> What to do:
According to Rep. Adam Smith in the article below on Trump's border wall, why would invoking emergency powers to build the wall raise questions about the president's credibility? Answer in one to three sentences.

> Extract provided:
::::::

'I can do it if I want': Trump threatens to invoke emergency powers to build border wall
WASHINGTON - President Donald Trump on Friday offered his most robust public case for the border wall since the partial government shutdown began two weeks ago, expounding for an hour at the White House about the need for a barrier to keep out terrorists and dissuade migrants while asserting he has the legal authority to build it without congressional consent.
In a forceful but meandering performance that included numerous false or questionable assertions, Trump announced he was considering declaring a "national emergency" to move forward on construction through executive power; argued his administration would use eminent domain to obtain private land along the U.S.-Mexico border; and suggested a steel wall could provide manufacturing jobs to U.S. companies.
Yet legal experts said Trump's emergency powers under federal law are limited and expressed doubt that such an avenue would solve a mounting political dilemma for a president who, two years into his term, has elevated the fight over the wall into a defining moment for his presidency.
"I can do it if I want - absolutely," Trump said of his ability to invoke emergency powers to build the wall. "We can call a national emergency because of the security of our country. We can call a national emergency and build it very quickly. But if we can do it through a negotiated process, we're giving it a shot."
Trump is facing mounting pressure from his conservative base to deliver a win at a moment when House Democrats with newfound powers are expected to launch investigations into the president's policies and personal finances. With Democrats beginning to declare their candidacies for the White House in 2020 and some prominent Republicans ramping up criticism of him, Trump is determined to hold out in the shutdown fight, aides said.
"It's resonating with our base for sure," said Sen. Lindsey Graham, R-S.C., a Trump ally. "This is not really about immigration now. The people who elected Trump believe the wall is a foundation of border security. It's a statement about sovereignty. When they're told by the people they hate that this makes no sense, it makes them more determined to get the wall."
But Rep. Adam Smith, D-Wash., chairman of the House Armed Services Committee, accused Trump of considering an "unwise, weak and irresponsible legal gimmick" that would divert "substantial resources" from the military to build a wall.
"By abusing this authority, President Trump would be saying that he does not actually believe all money he requests for our country's defense is needed for legitimate national security purposes," Smith said. "That would raise major questions about his credibility when he requests his next defense budget from Congress."

::::::

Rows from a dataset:
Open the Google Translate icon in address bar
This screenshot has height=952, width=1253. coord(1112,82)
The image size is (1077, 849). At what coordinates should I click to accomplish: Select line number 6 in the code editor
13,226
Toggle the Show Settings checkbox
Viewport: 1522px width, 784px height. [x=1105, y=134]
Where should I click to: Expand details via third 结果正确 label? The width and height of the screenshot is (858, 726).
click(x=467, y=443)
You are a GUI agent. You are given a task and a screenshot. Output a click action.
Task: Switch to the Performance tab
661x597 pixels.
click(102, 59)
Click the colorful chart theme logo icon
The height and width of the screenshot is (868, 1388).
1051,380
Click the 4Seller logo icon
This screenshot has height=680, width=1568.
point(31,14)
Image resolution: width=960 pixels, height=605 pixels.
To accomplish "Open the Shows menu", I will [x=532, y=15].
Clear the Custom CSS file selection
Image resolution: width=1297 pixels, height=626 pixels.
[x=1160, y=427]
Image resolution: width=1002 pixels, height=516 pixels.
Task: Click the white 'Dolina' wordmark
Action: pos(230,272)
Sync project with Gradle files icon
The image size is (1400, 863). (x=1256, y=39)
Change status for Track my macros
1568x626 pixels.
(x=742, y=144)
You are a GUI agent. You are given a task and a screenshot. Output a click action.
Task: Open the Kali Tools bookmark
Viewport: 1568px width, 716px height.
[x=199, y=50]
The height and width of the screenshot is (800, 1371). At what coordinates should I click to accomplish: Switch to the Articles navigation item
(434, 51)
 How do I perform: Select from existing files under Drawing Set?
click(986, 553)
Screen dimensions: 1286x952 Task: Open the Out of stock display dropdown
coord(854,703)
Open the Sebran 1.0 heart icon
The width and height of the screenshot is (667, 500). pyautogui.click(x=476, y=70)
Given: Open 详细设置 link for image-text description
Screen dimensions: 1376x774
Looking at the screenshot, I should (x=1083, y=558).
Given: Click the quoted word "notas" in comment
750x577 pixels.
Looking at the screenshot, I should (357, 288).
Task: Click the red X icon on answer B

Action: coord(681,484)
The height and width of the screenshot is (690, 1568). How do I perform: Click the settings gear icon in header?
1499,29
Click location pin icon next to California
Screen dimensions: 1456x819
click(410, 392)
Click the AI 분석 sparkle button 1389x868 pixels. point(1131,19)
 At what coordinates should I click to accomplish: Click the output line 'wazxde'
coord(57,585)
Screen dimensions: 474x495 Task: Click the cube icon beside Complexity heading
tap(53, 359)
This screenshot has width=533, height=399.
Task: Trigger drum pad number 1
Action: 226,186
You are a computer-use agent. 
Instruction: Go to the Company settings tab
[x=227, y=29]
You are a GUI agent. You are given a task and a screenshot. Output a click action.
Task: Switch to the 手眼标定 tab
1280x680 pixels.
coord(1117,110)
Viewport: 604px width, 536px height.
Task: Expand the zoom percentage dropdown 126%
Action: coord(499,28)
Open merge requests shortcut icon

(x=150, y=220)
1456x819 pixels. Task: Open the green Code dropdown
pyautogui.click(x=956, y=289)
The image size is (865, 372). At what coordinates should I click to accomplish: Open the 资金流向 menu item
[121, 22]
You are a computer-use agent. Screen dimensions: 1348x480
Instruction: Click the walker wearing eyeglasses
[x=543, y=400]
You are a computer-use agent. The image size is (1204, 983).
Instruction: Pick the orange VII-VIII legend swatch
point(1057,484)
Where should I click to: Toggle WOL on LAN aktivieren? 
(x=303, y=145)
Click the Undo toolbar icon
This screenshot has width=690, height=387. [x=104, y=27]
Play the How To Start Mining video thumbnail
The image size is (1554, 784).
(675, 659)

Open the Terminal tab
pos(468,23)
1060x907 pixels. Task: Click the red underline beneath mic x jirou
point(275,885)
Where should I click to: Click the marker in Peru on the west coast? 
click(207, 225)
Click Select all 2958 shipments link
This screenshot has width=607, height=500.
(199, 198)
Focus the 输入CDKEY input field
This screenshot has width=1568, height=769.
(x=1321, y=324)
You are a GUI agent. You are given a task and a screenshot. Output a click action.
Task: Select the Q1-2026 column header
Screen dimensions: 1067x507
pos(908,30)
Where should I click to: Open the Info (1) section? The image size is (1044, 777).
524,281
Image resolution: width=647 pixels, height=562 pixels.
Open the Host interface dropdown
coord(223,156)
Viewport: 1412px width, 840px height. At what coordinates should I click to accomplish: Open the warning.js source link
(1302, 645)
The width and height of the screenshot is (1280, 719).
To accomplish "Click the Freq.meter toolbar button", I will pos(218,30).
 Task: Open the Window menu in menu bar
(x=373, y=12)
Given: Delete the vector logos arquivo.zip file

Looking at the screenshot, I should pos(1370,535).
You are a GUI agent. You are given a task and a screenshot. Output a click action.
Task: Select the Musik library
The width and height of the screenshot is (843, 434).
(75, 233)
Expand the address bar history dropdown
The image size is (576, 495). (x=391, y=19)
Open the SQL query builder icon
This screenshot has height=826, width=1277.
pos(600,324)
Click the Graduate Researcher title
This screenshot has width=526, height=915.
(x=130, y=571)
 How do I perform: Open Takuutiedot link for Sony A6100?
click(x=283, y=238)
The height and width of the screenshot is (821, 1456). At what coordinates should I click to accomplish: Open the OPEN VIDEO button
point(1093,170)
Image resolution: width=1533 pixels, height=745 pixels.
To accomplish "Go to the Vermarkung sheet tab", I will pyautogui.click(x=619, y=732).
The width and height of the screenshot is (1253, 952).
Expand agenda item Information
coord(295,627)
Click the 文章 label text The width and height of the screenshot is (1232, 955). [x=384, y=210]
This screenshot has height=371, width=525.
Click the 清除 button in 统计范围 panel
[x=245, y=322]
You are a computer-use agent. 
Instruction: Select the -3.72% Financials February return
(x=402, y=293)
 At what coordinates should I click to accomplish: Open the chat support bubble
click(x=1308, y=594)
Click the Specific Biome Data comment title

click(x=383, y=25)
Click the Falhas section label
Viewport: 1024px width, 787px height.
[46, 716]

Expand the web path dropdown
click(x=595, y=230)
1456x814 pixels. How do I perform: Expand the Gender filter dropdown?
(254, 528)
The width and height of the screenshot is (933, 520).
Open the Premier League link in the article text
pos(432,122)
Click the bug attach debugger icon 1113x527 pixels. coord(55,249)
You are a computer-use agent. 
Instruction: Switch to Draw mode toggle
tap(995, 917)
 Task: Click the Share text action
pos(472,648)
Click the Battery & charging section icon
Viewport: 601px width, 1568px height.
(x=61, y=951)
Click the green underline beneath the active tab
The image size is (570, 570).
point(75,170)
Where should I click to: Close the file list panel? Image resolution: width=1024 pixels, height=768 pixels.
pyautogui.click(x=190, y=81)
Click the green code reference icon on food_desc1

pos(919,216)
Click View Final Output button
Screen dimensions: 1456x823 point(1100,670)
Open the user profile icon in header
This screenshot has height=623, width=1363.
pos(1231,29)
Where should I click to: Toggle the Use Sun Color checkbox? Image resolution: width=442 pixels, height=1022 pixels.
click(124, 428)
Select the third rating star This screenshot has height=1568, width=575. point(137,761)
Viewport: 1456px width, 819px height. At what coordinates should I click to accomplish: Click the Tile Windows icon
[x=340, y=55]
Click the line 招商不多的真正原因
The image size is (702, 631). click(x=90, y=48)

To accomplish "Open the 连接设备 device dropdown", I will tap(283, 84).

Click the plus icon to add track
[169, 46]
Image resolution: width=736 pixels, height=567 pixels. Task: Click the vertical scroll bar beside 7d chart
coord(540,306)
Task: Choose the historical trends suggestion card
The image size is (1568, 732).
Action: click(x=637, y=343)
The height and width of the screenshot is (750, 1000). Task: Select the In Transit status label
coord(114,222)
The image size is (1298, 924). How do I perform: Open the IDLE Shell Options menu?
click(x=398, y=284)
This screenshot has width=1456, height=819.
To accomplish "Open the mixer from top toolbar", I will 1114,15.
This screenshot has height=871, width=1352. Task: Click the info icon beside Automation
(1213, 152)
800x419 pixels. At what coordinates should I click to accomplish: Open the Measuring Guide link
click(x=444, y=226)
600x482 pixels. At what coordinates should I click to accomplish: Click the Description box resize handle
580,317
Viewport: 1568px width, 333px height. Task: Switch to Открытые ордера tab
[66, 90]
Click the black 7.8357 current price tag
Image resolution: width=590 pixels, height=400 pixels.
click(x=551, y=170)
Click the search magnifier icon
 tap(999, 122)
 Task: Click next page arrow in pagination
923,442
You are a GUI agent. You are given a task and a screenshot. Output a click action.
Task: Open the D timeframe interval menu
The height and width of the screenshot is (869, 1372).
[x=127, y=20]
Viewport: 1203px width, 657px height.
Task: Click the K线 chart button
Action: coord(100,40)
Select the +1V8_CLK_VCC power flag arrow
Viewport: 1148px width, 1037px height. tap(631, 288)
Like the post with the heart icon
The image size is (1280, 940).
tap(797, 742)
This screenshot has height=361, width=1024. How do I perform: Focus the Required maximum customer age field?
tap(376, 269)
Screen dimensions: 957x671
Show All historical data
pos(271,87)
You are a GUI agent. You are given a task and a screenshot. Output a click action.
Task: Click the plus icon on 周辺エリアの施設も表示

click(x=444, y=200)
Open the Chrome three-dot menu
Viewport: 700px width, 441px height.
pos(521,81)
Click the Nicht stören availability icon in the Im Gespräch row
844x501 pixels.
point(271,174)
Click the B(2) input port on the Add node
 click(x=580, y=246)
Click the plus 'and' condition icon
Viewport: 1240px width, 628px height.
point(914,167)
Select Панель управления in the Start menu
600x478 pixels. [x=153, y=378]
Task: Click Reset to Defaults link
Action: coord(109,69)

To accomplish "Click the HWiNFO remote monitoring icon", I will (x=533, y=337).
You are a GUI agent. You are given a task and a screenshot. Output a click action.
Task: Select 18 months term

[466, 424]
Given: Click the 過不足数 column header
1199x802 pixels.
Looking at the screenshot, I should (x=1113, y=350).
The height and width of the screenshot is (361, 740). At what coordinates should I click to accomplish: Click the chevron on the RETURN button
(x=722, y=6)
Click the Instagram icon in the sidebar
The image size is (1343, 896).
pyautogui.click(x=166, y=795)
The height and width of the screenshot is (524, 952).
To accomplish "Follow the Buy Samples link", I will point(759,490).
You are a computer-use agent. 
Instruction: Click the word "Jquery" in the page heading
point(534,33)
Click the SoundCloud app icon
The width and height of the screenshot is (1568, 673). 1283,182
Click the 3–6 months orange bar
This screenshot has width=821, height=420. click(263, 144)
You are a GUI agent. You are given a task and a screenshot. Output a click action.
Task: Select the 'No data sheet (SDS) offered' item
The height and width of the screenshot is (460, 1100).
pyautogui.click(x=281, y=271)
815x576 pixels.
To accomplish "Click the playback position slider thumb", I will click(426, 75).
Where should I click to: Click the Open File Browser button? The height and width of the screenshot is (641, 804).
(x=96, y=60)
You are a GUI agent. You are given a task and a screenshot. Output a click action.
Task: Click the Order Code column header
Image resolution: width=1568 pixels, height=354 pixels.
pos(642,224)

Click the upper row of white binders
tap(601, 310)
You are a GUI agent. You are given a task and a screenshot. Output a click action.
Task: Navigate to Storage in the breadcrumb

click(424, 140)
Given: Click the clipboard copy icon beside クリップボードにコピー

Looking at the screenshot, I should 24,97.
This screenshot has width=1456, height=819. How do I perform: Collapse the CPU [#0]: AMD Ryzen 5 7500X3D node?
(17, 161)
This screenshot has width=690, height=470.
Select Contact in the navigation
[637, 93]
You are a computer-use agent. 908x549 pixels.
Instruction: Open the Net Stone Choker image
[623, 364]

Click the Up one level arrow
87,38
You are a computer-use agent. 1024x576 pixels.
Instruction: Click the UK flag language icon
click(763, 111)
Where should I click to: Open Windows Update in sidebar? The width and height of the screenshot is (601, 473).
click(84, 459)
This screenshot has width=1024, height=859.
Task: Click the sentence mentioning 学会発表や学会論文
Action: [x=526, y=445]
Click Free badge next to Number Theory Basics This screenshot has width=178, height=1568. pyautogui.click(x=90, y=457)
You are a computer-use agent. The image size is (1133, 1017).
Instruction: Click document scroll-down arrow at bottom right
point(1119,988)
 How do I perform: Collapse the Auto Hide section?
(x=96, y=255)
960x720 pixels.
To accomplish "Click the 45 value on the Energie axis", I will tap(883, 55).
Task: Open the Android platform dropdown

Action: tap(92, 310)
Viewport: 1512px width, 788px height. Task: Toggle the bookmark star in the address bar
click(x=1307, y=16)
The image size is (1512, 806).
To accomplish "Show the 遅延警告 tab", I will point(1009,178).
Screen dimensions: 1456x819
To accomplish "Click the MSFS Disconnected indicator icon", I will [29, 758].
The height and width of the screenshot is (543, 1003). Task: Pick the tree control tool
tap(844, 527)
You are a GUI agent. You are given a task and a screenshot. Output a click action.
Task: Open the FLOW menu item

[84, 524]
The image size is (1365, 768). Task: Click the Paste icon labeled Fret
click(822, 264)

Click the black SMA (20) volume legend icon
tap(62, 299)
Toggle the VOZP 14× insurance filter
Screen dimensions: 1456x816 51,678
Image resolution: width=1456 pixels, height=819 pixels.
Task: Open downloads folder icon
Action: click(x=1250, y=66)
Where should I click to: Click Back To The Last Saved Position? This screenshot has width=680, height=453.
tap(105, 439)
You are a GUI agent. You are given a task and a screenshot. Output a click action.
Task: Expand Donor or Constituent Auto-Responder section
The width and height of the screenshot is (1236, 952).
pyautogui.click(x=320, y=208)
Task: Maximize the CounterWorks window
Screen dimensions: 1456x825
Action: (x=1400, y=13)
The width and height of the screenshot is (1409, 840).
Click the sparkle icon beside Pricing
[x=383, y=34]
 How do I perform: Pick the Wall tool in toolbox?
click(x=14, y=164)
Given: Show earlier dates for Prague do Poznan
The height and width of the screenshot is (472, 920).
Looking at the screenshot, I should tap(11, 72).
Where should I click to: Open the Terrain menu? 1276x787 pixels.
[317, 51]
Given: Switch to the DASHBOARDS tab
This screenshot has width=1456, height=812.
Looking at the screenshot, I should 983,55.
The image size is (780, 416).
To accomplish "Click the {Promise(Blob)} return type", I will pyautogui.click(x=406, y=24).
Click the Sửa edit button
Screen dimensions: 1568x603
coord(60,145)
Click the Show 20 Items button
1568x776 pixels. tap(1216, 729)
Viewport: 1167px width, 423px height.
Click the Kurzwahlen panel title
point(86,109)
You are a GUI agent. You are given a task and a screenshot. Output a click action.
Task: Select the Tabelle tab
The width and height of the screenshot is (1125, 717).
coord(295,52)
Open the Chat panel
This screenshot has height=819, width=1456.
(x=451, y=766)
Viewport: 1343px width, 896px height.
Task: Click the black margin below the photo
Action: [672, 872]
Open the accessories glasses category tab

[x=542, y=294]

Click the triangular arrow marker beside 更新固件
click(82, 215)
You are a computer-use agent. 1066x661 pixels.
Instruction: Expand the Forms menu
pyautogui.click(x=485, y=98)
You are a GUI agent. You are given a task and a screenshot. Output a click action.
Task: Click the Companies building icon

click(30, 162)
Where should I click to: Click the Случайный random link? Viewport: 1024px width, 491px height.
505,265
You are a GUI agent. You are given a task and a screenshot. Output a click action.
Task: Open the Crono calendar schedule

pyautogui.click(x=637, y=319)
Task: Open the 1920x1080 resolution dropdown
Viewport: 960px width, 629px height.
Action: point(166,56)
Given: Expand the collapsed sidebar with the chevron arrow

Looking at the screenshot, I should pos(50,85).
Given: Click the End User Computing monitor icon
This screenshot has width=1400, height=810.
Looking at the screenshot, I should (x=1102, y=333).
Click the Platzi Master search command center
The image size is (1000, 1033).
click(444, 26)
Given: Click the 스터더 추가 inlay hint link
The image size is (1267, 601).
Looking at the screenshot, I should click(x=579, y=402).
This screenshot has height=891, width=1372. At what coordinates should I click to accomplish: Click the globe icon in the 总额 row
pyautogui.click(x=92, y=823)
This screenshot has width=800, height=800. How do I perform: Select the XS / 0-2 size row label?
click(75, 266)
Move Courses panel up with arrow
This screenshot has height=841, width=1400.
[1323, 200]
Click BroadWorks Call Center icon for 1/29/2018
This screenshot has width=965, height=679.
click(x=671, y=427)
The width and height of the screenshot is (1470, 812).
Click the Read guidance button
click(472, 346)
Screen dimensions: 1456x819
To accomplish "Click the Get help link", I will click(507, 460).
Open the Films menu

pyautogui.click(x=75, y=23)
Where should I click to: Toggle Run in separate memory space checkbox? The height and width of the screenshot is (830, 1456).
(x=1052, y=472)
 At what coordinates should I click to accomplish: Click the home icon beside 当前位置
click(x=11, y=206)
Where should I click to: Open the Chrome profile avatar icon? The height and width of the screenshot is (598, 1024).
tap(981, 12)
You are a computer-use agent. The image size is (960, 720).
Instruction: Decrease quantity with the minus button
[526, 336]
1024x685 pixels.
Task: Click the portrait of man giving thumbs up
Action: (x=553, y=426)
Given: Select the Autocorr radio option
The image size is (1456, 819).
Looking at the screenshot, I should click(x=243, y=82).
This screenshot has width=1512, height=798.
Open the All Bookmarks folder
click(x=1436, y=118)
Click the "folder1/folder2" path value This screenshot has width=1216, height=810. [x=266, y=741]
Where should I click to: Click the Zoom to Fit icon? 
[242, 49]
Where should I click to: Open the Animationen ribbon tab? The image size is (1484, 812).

::::::

> Correct response:
Smith argues that using the emergency authority would divert substantial resources from the military to the wall. In doing so, the president would be signaling that he does not believe all the money he requests for defense is needed for legitimate national security purposes. That would cast doubt on his credibility when he submits his next defense budget to Congress.